Work request: Go through the listing and transcribe each line exactly.

= Beginning of Section =

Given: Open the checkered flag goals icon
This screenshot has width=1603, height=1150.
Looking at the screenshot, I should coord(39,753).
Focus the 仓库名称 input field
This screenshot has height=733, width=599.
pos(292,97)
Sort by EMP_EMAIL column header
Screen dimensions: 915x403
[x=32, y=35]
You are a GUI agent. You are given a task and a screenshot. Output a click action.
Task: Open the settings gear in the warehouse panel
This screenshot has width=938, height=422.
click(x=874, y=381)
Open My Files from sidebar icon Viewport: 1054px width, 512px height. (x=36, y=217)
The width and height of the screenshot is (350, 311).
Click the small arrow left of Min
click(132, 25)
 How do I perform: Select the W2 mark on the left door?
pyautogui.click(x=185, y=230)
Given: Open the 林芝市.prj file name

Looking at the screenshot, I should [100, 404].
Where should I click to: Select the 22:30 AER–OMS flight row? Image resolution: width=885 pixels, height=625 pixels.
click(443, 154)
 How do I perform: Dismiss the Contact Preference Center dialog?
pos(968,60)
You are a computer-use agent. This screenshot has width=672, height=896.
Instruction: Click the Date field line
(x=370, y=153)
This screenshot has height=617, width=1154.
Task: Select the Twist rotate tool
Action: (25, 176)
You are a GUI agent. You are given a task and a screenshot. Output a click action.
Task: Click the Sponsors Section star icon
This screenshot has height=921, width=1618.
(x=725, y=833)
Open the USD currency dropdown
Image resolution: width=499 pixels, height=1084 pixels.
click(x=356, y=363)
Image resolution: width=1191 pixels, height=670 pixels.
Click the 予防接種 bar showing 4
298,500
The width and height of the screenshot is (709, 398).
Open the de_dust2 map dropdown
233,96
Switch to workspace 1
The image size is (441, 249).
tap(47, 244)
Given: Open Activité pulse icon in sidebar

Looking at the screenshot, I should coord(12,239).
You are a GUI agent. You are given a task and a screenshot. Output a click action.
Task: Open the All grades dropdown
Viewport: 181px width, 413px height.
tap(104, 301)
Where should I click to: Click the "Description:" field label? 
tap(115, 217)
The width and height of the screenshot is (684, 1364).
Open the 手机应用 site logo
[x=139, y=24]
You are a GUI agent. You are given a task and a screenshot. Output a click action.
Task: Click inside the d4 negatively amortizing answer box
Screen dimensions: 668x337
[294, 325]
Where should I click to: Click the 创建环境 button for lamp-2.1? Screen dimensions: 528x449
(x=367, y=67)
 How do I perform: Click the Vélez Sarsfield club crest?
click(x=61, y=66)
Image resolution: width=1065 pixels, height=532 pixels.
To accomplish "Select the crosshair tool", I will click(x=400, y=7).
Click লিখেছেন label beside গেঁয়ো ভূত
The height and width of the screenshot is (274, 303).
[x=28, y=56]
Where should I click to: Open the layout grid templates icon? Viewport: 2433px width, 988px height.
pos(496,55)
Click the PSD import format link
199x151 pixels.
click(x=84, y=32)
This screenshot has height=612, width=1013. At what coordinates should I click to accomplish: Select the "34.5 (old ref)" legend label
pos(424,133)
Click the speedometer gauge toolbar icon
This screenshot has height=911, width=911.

= End of Section =

Solution to the problem:
Given: Open the checkered flag goals icon
This screenshot has width=1603, height=1150.
Looking at the screenshot, I should coord(39,753).
Focus the 仓库名称 input field
This screenshot has height=733, width=599.
pos(292,97)
Sort by EMP_EMAIL column header
Screen dimensions: 915x403
[x=32, y=35]
You are a GUI agent. You are given a task and a screenshot. Output a click action.
Task: Open the settings gear in the warehouse panel
This screenshot has width=938, height=422.
click(x=874, y=381)
Open My Files from sidebar icon Viewport: 1054px width, 512px height. (x=36, y=217)
The width and height of the screenshot is (350, 311).
Click the small arrow left of Min
click(132, 25)
 How do I perform: Select the W2 mark on the left door?
pyautogui.click(x=185, y=230)
Given: Open the 林芝市.prj file name

Looking at the screenshot, I should [100, 404].
Where should I click to: Select the 22:30 AER–OMS flight row? Image resolution: width=885 pixels, height=625 pixels.
click(443, 154)
 How do I perform: Dismiss the Contact Preference Center dialog?
pos(968,60)
You are a computer-use agent. This screenshot has width=672, height=896.
Instruction: Click the Date field line
(x=370, y=153)
This screenshot has height=617, width=1154.
Task: Select the Twist rotate tool
Action: (25, 176)
You are a GUI agent. You are given a task and a screenshot. Output a click action.
Task: Click the Sponsors Section star icon
This screenshot has height=921, width=1618.
(x=725, y=833)
Open the USD currency dropdown
Image resolution: width=499 pixels, height=1084 pixels.
click(x=356, y=363)
Image resolution: width=1191 pixels, height=670 pixels.
Click the 予防接種 bar showing 4
298,500
The width and height of the screenshot is (709, 398).
Open the de_dust2 map dropdown
233,96
Switch to workspace 1
The image size is (441, 249).
tap(47, 244)
Given: Open Activité pulse icon in sidebar

Looking at the screenshot, I should coord(12,239).
You are a GUI agent. You are given a task and a screenshot. Output a click action.
Task: Open the All grades dropdown
Viewport: 181px width, 413px height.
tap(104, 301)
Where should I click to: Click the "Description:" field label? 
tap(115, 217)
The width and height of the screenshot is (684, 1364).
Open the 手机应用 site logo
[x=139, y=24]
You are a GUI agent. You are given a task and a screenshot. Output a click action.
Task: Click inside the d4 negatively amortizing answer box
Screen dimensions: 668x337
[294, 325]
Where should I click to: Click the 创建环境 button for lamp-2.1? Screen dimensions: 528x449
(x=367, y=67)
 How do I perform: Click the Vélez Sarsfield club crest?
click(x=61, y=66)
Image resolution: width=1065 pixels, height=532 pixels.
To accomplish "Select the crosshair tool", I will click(x=400, y=7).
Click লিখেছেন label beside গেঁয়ো ভূত
The height and width of the screenshot is (274, 303).
[x=28, y=56]
Where should I click to: Open the layout grid templates icon? Viewport: 2433px width, 988px height.
pos(496,55)
Click the PSD import format link
199x151 pixels.
click(x=84, y=32)
This screenshot has height=612, width=1013. At what coordinates should I click to accomplish: Select the "34.5 (old ref)" legend label
pos(424,133)
Click the speedometer gauge toolbar icon
This screenshot has height=911, width=911.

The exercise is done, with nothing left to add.